→ **Problem to work on**: Below is a listing; print exactly its lines from the one containing "The image size" down to the one containing "The height and", both inclusive, with every picture left out.

START Material provided

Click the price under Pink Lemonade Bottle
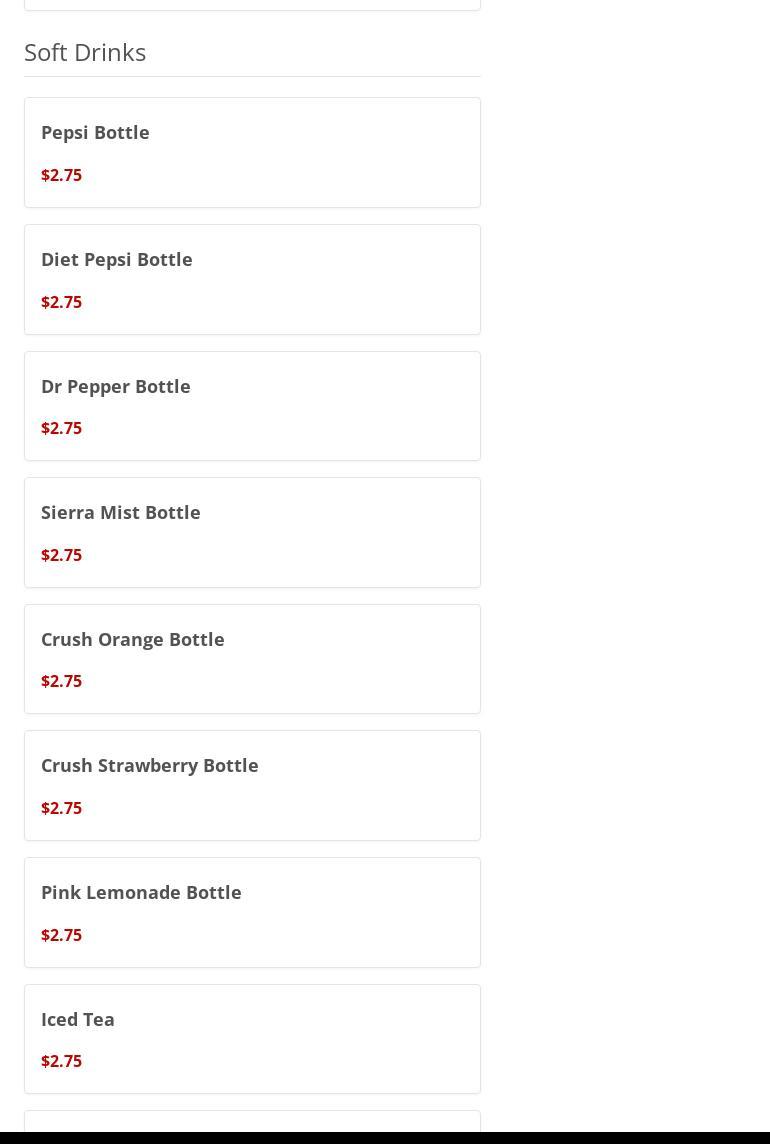The width and height of the screenshot is (770, 1144). tap(61, 935)
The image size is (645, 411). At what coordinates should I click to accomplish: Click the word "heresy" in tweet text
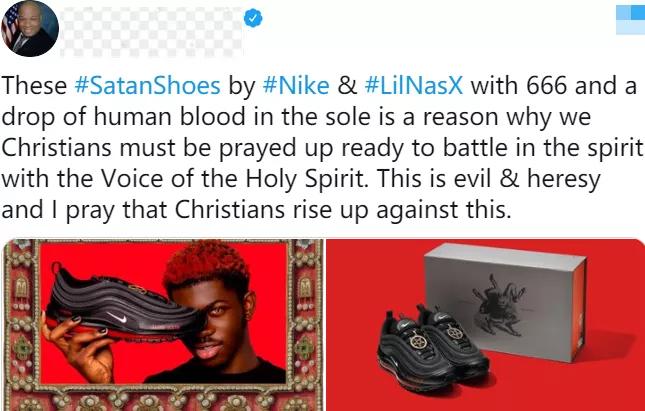[564, 179]
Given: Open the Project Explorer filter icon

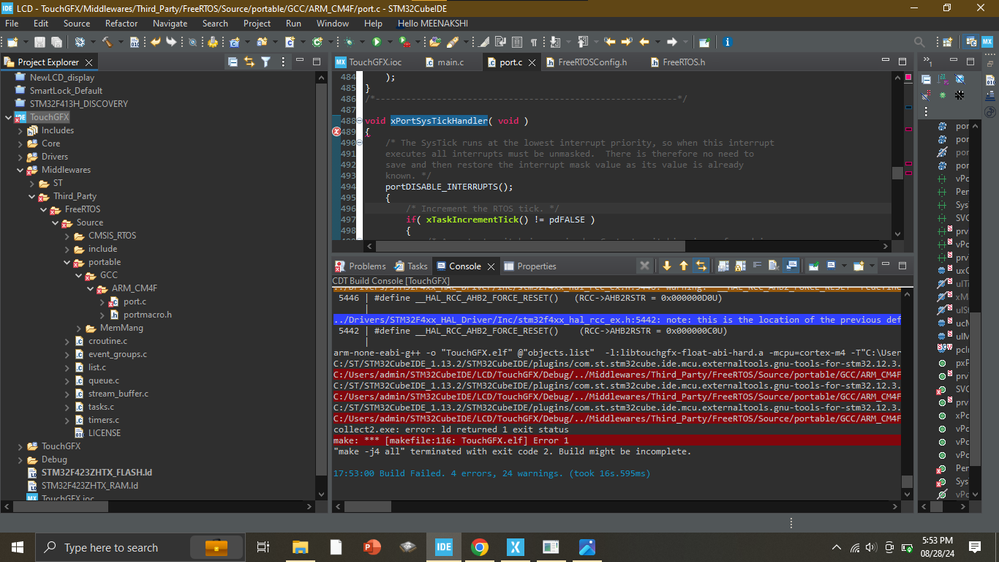Looking at the screenshot, I should click(266, 62).
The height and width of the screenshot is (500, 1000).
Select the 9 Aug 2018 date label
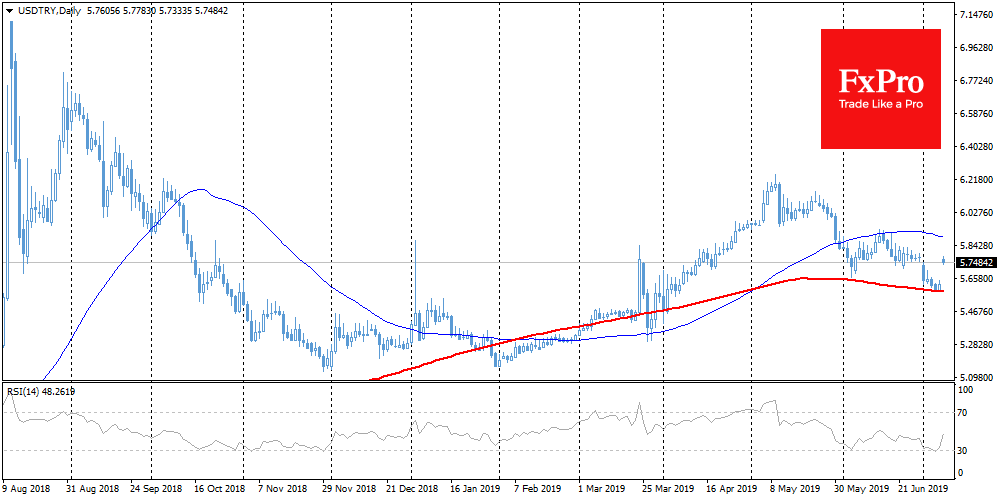point(27,491)
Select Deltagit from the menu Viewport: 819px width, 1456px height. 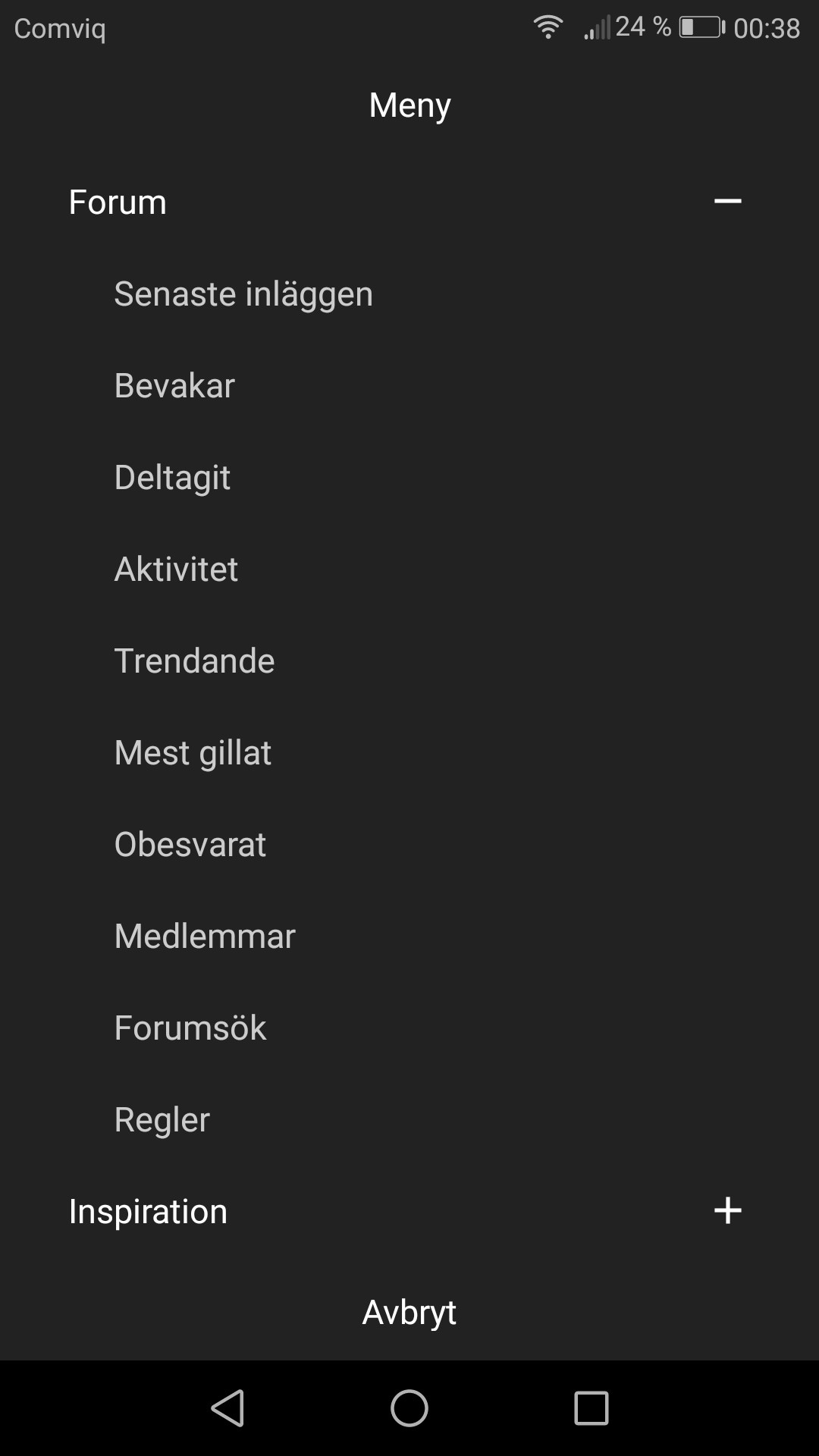click(x=172, y=478)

END Material provided

→ **Your solution**:
The image size is (645, 411). At what coordinates should I click to accomplish: Click the word "heresy" in tweet text
[564, 179]
Given: Open the Project Explorer filter icon

Looking at the screenshot, I should click(266, 62).
The height and width of the screenshot is (500, 1000).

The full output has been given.